++++ Extracted material
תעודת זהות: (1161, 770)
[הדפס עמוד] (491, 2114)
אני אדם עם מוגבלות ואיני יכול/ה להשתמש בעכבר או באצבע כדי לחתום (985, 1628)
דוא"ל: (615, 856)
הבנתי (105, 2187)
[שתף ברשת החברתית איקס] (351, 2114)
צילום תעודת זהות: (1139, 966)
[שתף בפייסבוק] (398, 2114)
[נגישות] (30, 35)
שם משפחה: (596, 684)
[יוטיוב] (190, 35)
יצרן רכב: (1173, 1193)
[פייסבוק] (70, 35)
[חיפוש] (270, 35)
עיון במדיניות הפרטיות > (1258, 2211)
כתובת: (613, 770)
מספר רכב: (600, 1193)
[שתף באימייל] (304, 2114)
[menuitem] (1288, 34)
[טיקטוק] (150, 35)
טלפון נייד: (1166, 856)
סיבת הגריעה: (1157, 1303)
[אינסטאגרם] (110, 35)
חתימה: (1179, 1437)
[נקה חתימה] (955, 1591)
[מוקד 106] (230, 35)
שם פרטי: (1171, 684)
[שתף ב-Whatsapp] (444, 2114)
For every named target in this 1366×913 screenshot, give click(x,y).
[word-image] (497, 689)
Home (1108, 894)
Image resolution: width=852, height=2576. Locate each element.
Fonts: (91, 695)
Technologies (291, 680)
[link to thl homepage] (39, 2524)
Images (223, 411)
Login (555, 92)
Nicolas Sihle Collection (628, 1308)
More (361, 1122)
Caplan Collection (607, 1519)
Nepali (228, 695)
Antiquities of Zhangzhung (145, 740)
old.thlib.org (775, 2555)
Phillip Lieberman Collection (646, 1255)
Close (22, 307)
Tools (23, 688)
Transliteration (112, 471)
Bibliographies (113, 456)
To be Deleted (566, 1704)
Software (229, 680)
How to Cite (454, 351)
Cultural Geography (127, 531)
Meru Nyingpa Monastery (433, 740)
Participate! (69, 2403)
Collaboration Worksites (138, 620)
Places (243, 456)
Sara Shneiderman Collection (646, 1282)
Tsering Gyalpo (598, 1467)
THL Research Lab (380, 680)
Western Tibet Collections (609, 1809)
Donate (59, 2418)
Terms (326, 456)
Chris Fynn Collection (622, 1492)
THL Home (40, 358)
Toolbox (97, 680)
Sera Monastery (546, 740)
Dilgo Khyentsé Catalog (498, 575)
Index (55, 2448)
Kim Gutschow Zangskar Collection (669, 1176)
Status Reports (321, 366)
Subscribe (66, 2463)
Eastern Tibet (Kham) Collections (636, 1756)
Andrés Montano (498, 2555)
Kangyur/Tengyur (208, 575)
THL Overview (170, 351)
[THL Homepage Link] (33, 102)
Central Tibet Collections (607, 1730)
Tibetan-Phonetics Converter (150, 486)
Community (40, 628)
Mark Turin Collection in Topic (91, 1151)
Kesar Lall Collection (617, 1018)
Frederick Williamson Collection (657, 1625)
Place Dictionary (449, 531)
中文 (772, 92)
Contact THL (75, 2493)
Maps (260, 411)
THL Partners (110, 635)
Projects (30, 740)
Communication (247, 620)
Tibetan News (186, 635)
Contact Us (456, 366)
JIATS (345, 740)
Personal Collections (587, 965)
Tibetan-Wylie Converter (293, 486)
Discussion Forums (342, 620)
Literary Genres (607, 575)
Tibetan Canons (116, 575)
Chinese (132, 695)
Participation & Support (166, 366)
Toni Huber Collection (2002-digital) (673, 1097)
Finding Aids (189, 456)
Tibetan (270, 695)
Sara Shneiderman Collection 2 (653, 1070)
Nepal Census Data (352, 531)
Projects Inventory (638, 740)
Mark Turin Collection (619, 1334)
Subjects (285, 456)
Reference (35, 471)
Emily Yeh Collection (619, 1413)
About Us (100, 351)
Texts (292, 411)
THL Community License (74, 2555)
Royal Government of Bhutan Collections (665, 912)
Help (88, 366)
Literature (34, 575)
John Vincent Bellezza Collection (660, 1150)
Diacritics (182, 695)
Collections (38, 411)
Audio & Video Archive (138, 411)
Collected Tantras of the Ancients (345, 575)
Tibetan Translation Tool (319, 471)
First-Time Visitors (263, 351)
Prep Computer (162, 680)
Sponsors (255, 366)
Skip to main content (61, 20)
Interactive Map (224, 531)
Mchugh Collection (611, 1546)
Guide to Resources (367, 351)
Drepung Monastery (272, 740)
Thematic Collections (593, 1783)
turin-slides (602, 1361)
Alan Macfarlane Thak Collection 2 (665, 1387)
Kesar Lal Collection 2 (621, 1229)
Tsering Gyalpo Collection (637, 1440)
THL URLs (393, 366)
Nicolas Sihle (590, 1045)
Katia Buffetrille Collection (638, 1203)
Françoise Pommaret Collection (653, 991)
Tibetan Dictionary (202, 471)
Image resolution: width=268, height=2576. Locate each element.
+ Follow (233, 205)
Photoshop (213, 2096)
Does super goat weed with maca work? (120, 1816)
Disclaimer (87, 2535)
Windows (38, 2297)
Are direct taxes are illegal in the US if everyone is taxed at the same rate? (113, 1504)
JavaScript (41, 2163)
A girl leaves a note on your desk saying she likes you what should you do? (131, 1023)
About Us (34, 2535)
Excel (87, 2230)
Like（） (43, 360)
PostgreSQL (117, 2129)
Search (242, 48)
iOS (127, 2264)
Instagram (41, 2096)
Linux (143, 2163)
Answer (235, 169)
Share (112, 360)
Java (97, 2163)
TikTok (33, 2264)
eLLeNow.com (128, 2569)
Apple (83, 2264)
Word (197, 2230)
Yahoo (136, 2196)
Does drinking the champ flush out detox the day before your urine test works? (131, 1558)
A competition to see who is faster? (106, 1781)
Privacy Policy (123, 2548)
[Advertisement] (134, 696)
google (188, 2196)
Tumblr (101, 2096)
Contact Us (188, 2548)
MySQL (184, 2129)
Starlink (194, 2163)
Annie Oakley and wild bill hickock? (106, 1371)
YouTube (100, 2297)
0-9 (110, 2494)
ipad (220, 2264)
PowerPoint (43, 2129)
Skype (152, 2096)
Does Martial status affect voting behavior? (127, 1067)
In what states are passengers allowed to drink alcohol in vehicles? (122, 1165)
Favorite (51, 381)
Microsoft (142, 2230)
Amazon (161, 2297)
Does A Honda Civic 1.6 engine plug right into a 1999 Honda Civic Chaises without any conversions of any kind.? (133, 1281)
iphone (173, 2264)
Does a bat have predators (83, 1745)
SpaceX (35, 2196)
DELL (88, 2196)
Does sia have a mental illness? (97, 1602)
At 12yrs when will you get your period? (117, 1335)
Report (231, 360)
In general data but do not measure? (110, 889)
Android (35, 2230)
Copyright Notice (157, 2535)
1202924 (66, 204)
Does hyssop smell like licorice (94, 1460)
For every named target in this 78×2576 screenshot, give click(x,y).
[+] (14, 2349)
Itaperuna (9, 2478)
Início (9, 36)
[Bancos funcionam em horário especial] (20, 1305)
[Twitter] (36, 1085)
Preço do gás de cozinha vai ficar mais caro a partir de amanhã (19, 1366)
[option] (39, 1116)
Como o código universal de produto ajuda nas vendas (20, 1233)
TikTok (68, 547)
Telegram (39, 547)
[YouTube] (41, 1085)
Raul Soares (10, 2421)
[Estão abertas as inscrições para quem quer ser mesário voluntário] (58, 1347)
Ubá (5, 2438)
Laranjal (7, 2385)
++++++++
Word for word, transcribe each record.

תעודת זהות: (1161, 770)
[הדפס עמוד] (491, 2114)
אני אדם עם מוגבלות ואיני יכול/ה להשתמש בעכבר או באצבע כדי לחתום (985, 1628)
דוא"ל: (615, 856)
הבנתי (105, 2187)
[שתף ברשת החברתית איקס] (351, 2114)
צילום תעודת זהות: (1139, 966)
[שתף בפייסבוק] (398, 2114)
[נגישות] (30, 35)
שם משפחה: (596, 684)
[יוטיוב] (190, 35)
יצרן רכב: (1173, 1193)
[פייסבוק] (70, 35)
[חיפוש] (270, 35)
עיון במדיניות הפרטיות > (1258, 2211)
כתובת: (613, 770)
מספר רכב: (600, 1193)
[שתף באימייל] (304, 2114)
[menuitem] (1288, 34)
[טיקטוק] (150, 35)
טלפון נייד: (1166, 856)
סיבת הגריעה: (1157, 1303)
[אינסטאגרם] (110, 35)
חתימה: (1179, 1437)
[נקה חתימה] (955, 1591)
[מוקד 106] (230, 35)
שם פרטי: (1171, 684)
[שתף ב-Whatsapp] (444, 2114)
For every named target in this 1366×913 screenshot, give click(x,y).
[word-image] (497, 689)
Home (1108, 894)
Image resolution: width=852, height=2576. Locate each element.
Fonts: (91, 695)
Technologies (291, 680)
[link to thl homepage] (39, 2524)
Images (223, 411)
Login (555, 92)
Nicolas Sihle Collection (628, 1308)
More (361, 1122)
Caplan Collection (607, 1519)
Nepali (228, 695)
Antiquities of Zhangzhung (145, 740)
old.thlib.org (775, 2555)
Phillip Lieberman Collection (646, 1255)
Close (22, 307)
Tools (23, 688)
Transliteration (112, 471)
Bibliographies (113, 456)
To be Deleted (566, 1704)
Software (229, 680)
How to Cite (454, 351)
Cultural Geography (127, 531)
Meru Nyingpa Monastery (433, 740)
Participate! (69, 2403)
Collaboration Worksites (138, 620)
Places (243, 456)
Sara Shneiderman Collection (646, 1282)
Tsering Gyalpo (598, 1467)
THL Research Lab (380, 680)
Western Tibet Collections (609, 1809)
Donate (59, 2418)
Terms (326, 456)
Chris Fynn Collection (622, 1492)
THL Home (40, 358)
Toolbox (97, 680)
Sera Monastery (546, 740)
Dilgo Khyentsé Catalog (498, 575)
Index (55, 2448)
Kim Gutschow Zangskar Collection (669, 1176)
Status Reports (321, 366)
Subscribe (66, 2463)
Eastern Tibet (Kham) Collections (636, 1756)
Andrés Montano (498, 2555)
Kangyur/Tengyur (208, 575)
THL Overview (170, 351)
[THL Homepage Link] (33, 102)
Central Tibet Collections (607, 1730)
Tibetan-Phonetics Converter (150, 486)
Community (40, 628)
Mark Turin Collection in Topic (91, 1151)
Kesar Lall Collection (617, 1018)
Frederick Williamson Collection (657, 1625)
Place Dictionary (449, 531)
中文 (772, 92)
Contact THL (75, 2493)
Maps (260, 411)
THL Partners (110, 635)
Projects (30, 740)
Communication (247, 620)
Tibetan News (186, 635)
Contact Us (456, 366)
JIATS (345, 740)
Personal Collections (587, 965)
Tibetan-Wylie Converter (293, 486)
Discussion Forums (342, 620)
Literary Genres (607, 575)
Tibetan Canons (116, 575)
Chinese (132, 695)
Participation & Support (166, 366)
Toni Huber Collection (2002-digital) (673, 1097)
Finding Aids (189, 456)
Tibetan (270, 695)
Sara Shneiderman Collection 2 (653, 1070)
Nepal Census Data (352, 531)
Projects Inventory (638, 740)
Mark Turin Collection (619, 1334)
Subjects (285, 456)
Reference (35, 471)
Emily Yeh Collection (619, 1413)
About Us (100, 351)
Texts (292, 411)
THL Community License (74, 2555)
Royal Government of Bhutan Collections (665, 912)
Help (88, 366)
Literature (34, 575)
John Vincent Bellezza Collection (660, 1150)
Diacritics (182, 695)
Collections (38, 411)
Audio & Video Archive (138, 411)
Collected Tantras of the Ancients (345, 575)
Tibetan Translation Tool (319, 471)
First-Time Visitors (263, 351)
Prep Computer (162, 680)
Sponsors (255, 366)
Skip to main content (61, 20)
Interactive Map (224, 531)
Mchugh Collection (611, 1546)
Guide to Resources (367, 351)
Drepung Monastery (272, 740)
Thematic Collections (593, 1783)
turin-slides (602, 1361)
Alan Macfarlane Thak Collection 2 (665, 1387)
Kesar Lal Collection 2 (621, 1229)
Tsering Gyalpo Collection (637, 1440)
THL URLs (393, 366)
Nicolas Sihle (590, 1045)
Katia Buffetrille Collection (638, 1203)
Françoise Pommaret Collection (653, 991)
Tibetan Dictionary (202, 471)
Image resolution: width=268, height=2576. Locate each element.
+ Follow (233, 205)
Photoshop (213, 2096)
Does super goat weed with maca work? (120, 1816)
Disclaimer (87, 2535)
Windows (38, 2297)
Are direct taxes are illegal in the US if everyone is taxed at the same rate? (113, 1504)
JavaScript (41, 2163)
A girl leaves a note on your desk saying she likes you what should you do? (131, 1023)
About Us (34, 2535)
Excel (87, 2230)
Like（） (43, 360)
PostgreSQL (117, 2129)
Search (242, 48)
iOS (127, 2264)
Instagram (41, 2096)
Linux (143, 2163)
Answer (235, 169)
Share (112, 360)
Java (97, 2163)
TikTok (33, 2264)
eLLeNow.com (128, 2569)
Apple (83, 2264)
Word (197, 2230)
Yahoo (136, 2196)
Does drinking the champ flush out detox the day before your urine test works? (131, 1558)
A competition to see who is faster? (106, 1781)
Privacy Policy (123, 2548)
[Advertisement] (134, 696)
google (188, 2196)
Tumblr (101, 2096)
Contact Us (188, 2548)
MySQL (184, 2129)
Starlink (194, 2163)
Annie Oakley and wild bill hickock? (106, 1371)
YouTube (100, 2297)
0-9 (110, 2494)
ipad (220, 2264)
PowerPoint (43, 2129)
Skype (152, 2096)
Does Martial status affect voting behavior? (127, 1067)
In what states are passengers allowed to drink alcohol in vehicles? (122, 1165)
Favorite (51, 381)
Microsoft (142, 2230)
Amazon (161, 2297)
Does A Honda Civic 1.6 engine plug right into a 1999 Honda Civic Chaises without any conversions of any kind.? (133, 1281)
iphone (173, 2264)
Does a bat have predators (83, 1745)
SpaceX (35, 2196)
DELL (88, 2196)
Does sia have a mental illness? (97, 1602)
At 12yrs when will you get your period? (117, 1335)
Report (231, 360)
In general data but do not measure? (110, 889)
Android (35, 2230)
Copyright Notice (157, 2535)
1202924 (66, 204)
Does hyssop smell like licorice (94, 1460)
For every named target in this 78×2576 screenshot, give click(x,y).
[+] (14, 2349)
Itaperuna (9, 2478)
Início (9, 36)
[Bancos funcionam em horário especial] (20, 1305)
[Twitter] (36, 1085)
Preço do gás de cozinha vai ficar mais caro a partir de amanhã (19, 1366)
[option] (39, 1116)
Como o código universal de produto ajuda nas vendas (20, 1233)
TikTok (68, 547)
Telegram (39, 547)
[YouTube] (41, 1085)
Raul Soares (10, 2421)
[Estão abertas as inscrições para quem quer ser mesário voluntário] (58, 1347)
Ubá (5, 2438)
Laranjal (7, 2385)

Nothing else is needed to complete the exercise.